» TASK REQUIREMENTS
Could you give back the listing below exactly, every line included?
--*--
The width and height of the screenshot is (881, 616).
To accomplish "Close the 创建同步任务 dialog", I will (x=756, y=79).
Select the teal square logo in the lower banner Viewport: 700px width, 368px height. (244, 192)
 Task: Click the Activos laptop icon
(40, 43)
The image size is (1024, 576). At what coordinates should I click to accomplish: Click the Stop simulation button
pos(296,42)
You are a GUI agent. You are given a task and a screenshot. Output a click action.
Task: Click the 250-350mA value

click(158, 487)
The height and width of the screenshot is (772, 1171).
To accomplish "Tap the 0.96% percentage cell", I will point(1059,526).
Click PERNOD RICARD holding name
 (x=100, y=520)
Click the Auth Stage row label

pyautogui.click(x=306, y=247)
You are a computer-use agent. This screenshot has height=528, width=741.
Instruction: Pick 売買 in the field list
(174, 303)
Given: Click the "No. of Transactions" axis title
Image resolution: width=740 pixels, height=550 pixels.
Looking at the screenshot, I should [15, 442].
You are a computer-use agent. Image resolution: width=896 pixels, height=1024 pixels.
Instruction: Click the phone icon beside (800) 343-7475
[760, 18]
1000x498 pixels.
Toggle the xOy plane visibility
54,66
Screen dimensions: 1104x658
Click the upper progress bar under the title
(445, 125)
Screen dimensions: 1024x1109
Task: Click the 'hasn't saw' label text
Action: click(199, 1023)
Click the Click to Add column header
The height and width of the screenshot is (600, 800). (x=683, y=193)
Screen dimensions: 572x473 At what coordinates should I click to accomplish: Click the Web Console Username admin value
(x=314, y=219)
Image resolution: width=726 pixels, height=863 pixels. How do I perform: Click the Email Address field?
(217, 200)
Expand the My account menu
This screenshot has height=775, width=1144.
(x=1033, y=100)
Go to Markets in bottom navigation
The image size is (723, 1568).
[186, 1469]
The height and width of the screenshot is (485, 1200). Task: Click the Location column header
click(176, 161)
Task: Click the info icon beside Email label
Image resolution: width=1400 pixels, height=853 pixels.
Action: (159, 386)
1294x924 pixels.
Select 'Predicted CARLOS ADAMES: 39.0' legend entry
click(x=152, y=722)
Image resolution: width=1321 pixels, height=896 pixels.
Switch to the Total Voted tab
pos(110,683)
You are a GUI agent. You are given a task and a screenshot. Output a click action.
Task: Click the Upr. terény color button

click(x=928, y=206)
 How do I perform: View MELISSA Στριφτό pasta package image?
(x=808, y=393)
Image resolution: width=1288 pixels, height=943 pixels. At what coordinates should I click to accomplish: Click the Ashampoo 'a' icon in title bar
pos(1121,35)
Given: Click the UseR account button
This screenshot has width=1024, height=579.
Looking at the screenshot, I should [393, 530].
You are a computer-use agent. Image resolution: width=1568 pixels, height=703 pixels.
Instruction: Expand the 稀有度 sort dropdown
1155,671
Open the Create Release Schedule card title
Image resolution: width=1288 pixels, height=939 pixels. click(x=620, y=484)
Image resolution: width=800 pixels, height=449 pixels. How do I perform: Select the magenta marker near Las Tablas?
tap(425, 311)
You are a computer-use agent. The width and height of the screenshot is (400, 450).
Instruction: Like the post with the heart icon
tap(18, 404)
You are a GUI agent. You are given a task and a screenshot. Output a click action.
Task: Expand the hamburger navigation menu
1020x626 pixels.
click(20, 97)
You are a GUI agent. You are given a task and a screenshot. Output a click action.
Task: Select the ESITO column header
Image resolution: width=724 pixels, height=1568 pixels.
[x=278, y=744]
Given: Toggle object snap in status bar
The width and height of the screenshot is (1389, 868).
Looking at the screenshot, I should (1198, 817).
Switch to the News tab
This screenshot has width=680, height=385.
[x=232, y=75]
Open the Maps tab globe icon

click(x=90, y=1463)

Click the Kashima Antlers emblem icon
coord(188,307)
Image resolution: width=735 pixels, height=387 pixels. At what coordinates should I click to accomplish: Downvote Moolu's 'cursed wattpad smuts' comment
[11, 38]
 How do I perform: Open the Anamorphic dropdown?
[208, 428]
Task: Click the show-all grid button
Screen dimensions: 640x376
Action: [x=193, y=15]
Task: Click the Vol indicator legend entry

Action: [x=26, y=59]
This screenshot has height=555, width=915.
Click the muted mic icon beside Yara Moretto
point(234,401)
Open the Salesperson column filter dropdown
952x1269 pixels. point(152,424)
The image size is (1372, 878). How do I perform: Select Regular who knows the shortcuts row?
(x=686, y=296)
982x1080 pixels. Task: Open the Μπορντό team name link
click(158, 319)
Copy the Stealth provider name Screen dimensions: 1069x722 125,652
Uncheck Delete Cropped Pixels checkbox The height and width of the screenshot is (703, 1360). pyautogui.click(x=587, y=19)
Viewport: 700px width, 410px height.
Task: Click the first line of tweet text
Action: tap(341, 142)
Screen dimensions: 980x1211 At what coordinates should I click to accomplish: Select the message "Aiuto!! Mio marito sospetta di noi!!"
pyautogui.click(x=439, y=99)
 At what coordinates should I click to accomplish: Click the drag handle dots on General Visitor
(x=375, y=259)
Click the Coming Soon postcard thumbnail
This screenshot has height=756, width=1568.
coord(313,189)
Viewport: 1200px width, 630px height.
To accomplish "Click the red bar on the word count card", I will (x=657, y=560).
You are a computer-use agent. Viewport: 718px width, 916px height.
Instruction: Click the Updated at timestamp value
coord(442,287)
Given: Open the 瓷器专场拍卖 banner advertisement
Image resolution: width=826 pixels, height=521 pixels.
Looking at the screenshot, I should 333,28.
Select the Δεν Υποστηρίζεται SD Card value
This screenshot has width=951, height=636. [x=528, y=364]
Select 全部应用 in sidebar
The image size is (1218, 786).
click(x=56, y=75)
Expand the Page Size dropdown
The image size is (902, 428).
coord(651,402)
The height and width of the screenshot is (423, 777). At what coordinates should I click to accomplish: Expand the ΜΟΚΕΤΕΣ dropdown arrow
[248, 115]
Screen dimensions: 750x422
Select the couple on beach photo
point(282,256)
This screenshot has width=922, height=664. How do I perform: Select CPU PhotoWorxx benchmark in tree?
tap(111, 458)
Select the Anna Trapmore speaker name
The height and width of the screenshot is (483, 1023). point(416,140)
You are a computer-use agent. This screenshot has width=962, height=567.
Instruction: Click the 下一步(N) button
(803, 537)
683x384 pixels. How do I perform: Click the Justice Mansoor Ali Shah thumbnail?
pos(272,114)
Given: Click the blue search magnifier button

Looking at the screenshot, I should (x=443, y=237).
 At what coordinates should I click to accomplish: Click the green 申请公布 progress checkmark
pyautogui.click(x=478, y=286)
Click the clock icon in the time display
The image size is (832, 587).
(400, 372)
--*--
» ANSWER SECTION
The width and height of the screenshot is (881, 616).
To accomplish "Close the 创建同步任务 dialog", I will (x=756, y=79).
Select the teal square logo in the lower banner Viewport: 700px width, 368px height. (244, 192)
 Task: Click the Activos laptop icon
(40, 43)
The image size is (1024, 576). At what coordinates should I click to accomplish: Click the Stop simulation button
pos(296,42)
You are a GUI agent. You are given a task and a screenshot. Output a click action.
Task: Click the 250-350mA value

click(158, 487)
The height and width of the screenshot is (772, 1171).
To accomplish "Tap the 0.96% percentage cell", I will point(1059,526).
Click PERNOD RICARD holding name
 (x=100, y=520)
Click the Auth Stage row label

pyautogui.click(x=306, y=247)
You are a computer-use agent. This screenshot has height=528, width=741.
Instruction: Pick 売買 in the field list
(174, 303)
Given: Click the "No. of Transactions" axis title
Image resolution: width=740 pixels, height=550 pixels.
Looking at the screenshot, I should [15, 442].
You are a computer-use agent. Image resolution: width=896 pixels, height=1024 pixels.
Instruction: Click the phone icon beside (800) 343-7475
[760, 18]
1000x498 pixels.
Toggle the xOy plane visibility
54,66
Screen dimensions: 1104x658
Click the upper progress bar under the title
(445, 125)
Screen dimensions: 1024x1109
Task: Click the 'hasn't saw' label text
Action: click(199, 1023)
Click the Click to Add column header
The height and width of the screenshot is (600, 800). (x=683, y=193)
Screen dimensions: 572x473 At what coordinates should I click to accomplish: Click the Web Console Username admin value
(x=314, y=219)
Image resolution: width=726 pixels, height=863 pixels. How do I perform: Click the Email Address field?
(217, 200)
Expand the My account menu
This screenshot has height=775, width=1144.
(x=1033, y=100)
Go to Markets in bottom navigation
The image size is (723, 1568).
[186, 1469]
The height and width of the screenshot is (485, 1200). Task: Click the Location column header
click(176, 161)
Task: Click the info icon beside Email label
Image resolution: width=1400 pixels, height=853 pixels.
Action: (159, 386)
1294x924 pixels.
Select 'Predicted CARLOS ADAMES: 39.0' legend entry
click(x=152, y=722)
Image resolution: width=1321 pixels, height=896 pixels.
Switch to the Total Voted tab
pos(110,683)
You are a GUI agent. You are given a task and a screenshot. Output a click action.
Task: Click the Upr. terény color button

click(x=928, y=206)
 How do I perform: View MELISSA Στριφτό pasta package image?
(x=808, y=393)
Image resolution: width=1288 pixels, height=943 pixels. At what coordinates should I click to accomplish: Click the Ashampoo 'a' icon in title bar
pos(1121,35)
Given: Click the UseR account button
This screenshot has width=1024, height=579.
Looking at the screenshot, I should [393, 530].
You are a computer-use agent. Image resolution: width=1568 pixels, height=703 pixels.
Instruction: Expand the 稀有度 sort dropdown
1155,671
Open the Create Release Schedule card title
Image resolution: width=1288 pixels, height=939 pixels. click(x=620, y=484)
Image resolution: width=800 pixels, height=449 pixels. How do I perform: Select the magenta marker near Las Tablas?
tap(425, 311)
You are a computer-use agent. The width and height of the screenshot is (400, 450).
Instruction: Like the post with the heart icon
tap(18, 404)
You are a GUI agent. You are given a task and a screenshot. Output a click action.
Task: Expand the hamburger navigation menu
1020x626 pixels.
click(20, 97)
You are a GUI agent. You are given a task and a screenshot. Output a click action.
Task: Select the ESITO column header
Image resolution: width=724 pixels, height=1568 pixels.
[x=278, y=744]
Given: Toggle object snap in status bar
The width and height of the screenshot is (1389, 868).
Looking at the screenshot, I should (1198, 817).
Switch to the News tab
This screenshot has width=680, height=385.
[x=232, y=75]
Open the Maps tab globe icon

click(x=90, y=1463)

Click the Kashima Antlers emblem icon
coord(188,307)
Image resolution: width=735 pixels, height=387 pixels. At what coordinates should I click to accomplish: Downvote Moolu's 'cursed wattpad smuts' comment
[11, 38]
 How do I perform: Open the Anamorphic dropdown?
[208, 428]
Task: Click the show-all grid button
Screen dimensions: 640x376
Action: [x=193, y=15]
Task: Click the Vol indicator legend entry

Action: [x=26, y=59]
This screenshot has height=555, width=915.
Click the muted mic icon beside Yara Moretto
point(234,401)
Open the Salesperson column filter dropdown
952x1269 pixels. point(152,424)
The image size is (1372, 878). How do I perform: Select Regular who knows the shortcuts row?
(x=686, y=296)
982x1080 pixels. Task: Open the Μπορντό team name link
click(158, 319)
Copy the Stealth provider name Screen dimensions: 1069x722 125,652
Uncheck Delete Cropped Pixels checkbox The height and width of the screenshot is (703, 1360). pyautogui.click(x=587, y=19)
Viewport: 700px width, 410px height.
Task: Click the first line of tweet text
Action: tap(341, 142)
Screen dimensions: 980x1211 At what coordinates should I click to accomplish: Select the message "Aiuto!! Mio marito sospetta di noi!!"
pyautogui.click(x=439, y=99)
 At what coordinates should I click to accomplish: Click the drag handle dots on General Visitor
(x=375, y=259)
Click the Coming Soon postcard thumbnail
This screenshot has height=756, width=1568.
coord(313,189)
Viewport: 1200px width, 630px height.
To accomplish "Click the red bar on the word count card", I will (x=657, y=560).
You are a computer-use agent. Viewport: 718px width, 916px height.
Instruction: Click the Updated at timestamp value
coord(442,287)
Given: Open the 瓷器专场拍卖 banner advertisement
Image resolution: width=826 pixels, height=521 pixels.
Looking at the screenshot, I should 333,28.
Select the Δεν Υποστηρίζεται SD Card value
This screenshot has width=951, height=636. [x=528, y=364]
Select 全部应用 in sidebar
The image size is (1218, 786).
click(x=56, y=75)
Expand the Page Size dropdown
The image size is (902, 428).
coord(651,402)
The height and width of the screenshot is (423, 777). At what coordinates should I click to accomplish: Expand the ΜΟΚΕΤΕΣ dropdown arrow
[248, 115]
Screen dimensions: 750x422
Select the couple on beach photo
point(282,256)
This screenshot has width=922, height=664. How do I perform: Select CPU PhotoWorxx benchmark in tree?
tap(111, 458)
Select the Anna Trapmore speaker name
The height and width of the screenshot is (483, 1023). point(416,140)
You are a computer-use agent. This screenshot has width=962, height=567.
Instruction: Click the 下一步(N) button
(803, 537)
683x384 pixels. How do I perform: Click the Justice Mansoor Ali Shah thumbnail?
pos(272,114)
Given: Click the blue search magnifier button

Looking at the screenshot, I should (x=443, y=237).
 At what coordinates should I click to accomplish: Click the green 申请公布 progress checkmark
pyautogui.click(x=478, y=286)
Click the clock icon in the time display
The image size is (832, 587).
(400, 372)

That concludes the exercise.